中外が昨年5月に承認を取得したデュシェンヌ型筋ジストロフィー向け遺伝子治療薬「エレビジス点滴静注」(デランジストロゲン モキセパルボベク)は、海外での死亡事例を受けて薬価収載の議論が止まっていましたが、添付文書改訂などの安全対策が行われており、昨年10月の中央社会保険医療協議会(中医協)で議論の再開が大筋で了承されました。
再生医療ではこのほか、ニプロの脊髄損傷治療用「ステミラック注」の本承認申請の行方も注目です。
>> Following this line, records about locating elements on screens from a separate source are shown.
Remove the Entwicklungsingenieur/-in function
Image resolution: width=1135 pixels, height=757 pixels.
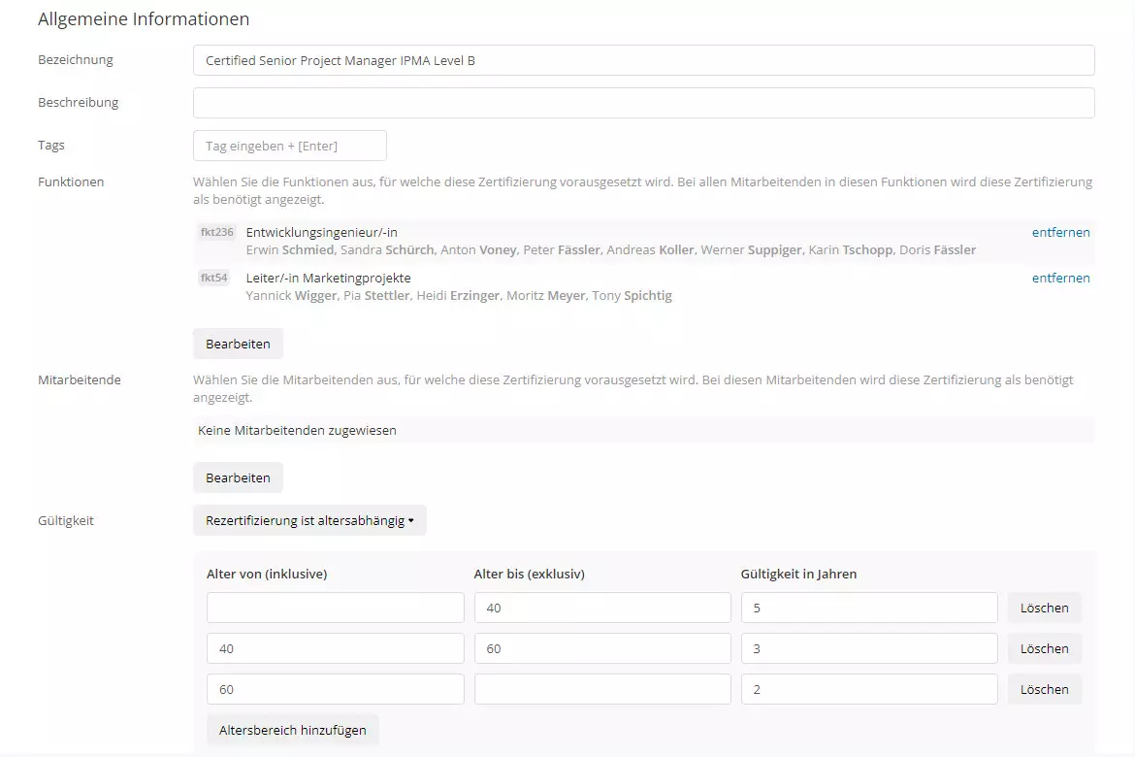[x=1060, y=233]
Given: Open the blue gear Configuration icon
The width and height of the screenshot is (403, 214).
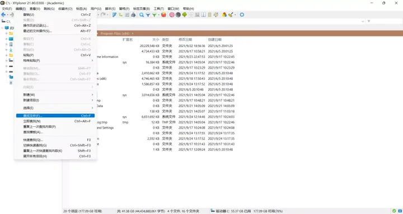Looking at the screenshot, I should tap(242, 15).
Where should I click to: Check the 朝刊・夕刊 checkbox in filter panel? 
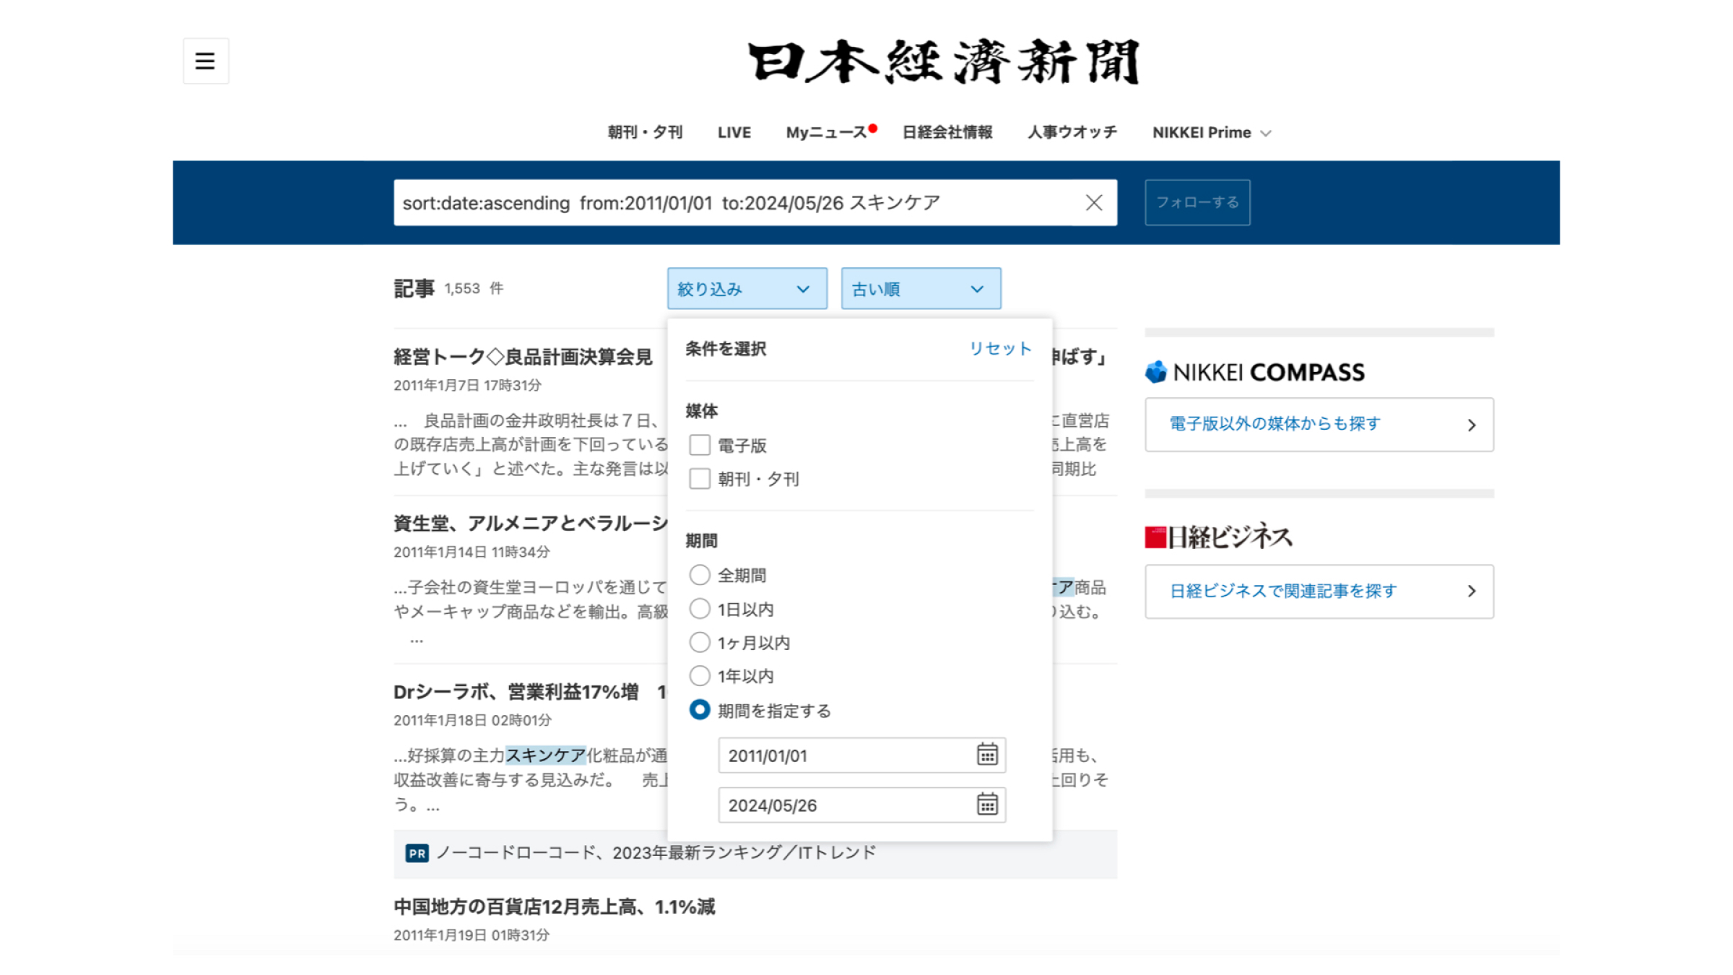pyautogui.click(x=699, y=479)
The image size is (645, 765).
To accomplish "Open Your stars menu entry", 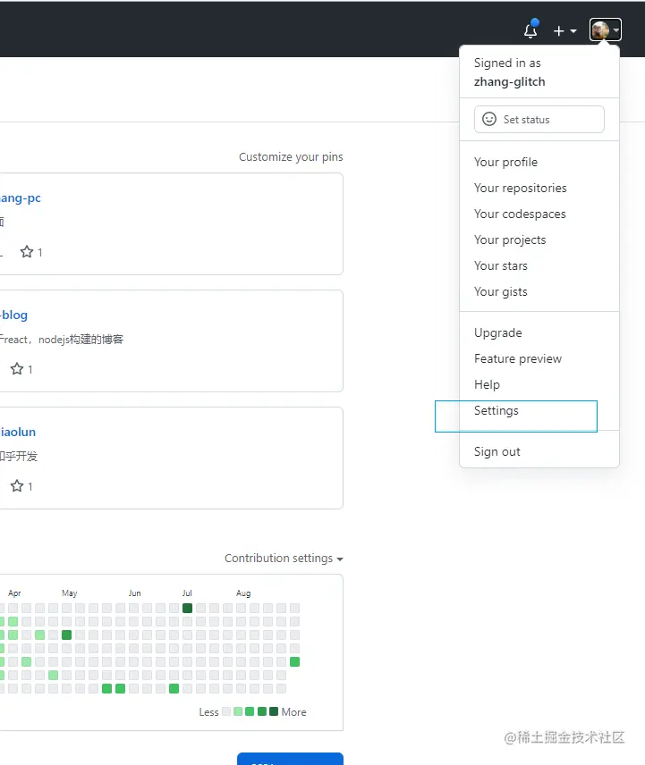I will pyautogui.click(x=501, y=266).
関連記事:「2030年に1兆円企業」掲げるニプロ、国内中心の医薬品事業はどう稼ぐか
【その他】クリニジェン、母乳強化剤を発売へ

日本での事業拡大を進めるクリニジェンは、母乳強化剤「プリミーフォート経腸用液」を年内に発売する見通し。ドナーの母乳から抽出・加工される製品で、超低出生体重児などの栄養管理を目的に使用されます。
関連記事:英クリニジェン、日本事業を強化「2~3年で売り上げ倍増」MR・MSLの人員増強
キッセイ薬品工業の子宮筋腫治療薬「イセルティ錠」(リンザゴリクス)は、同社創製のGnRH(ゴナドトロピン放出ホルモン)アンタゴニスト。欧州に続いて昨年末に日本でも承認されました。アルフレッサファーマは経鼻投与のアナフィラキシー補助治療薬「ネフィー点鼻液」(アドレナリン)を近く発売する見通しです。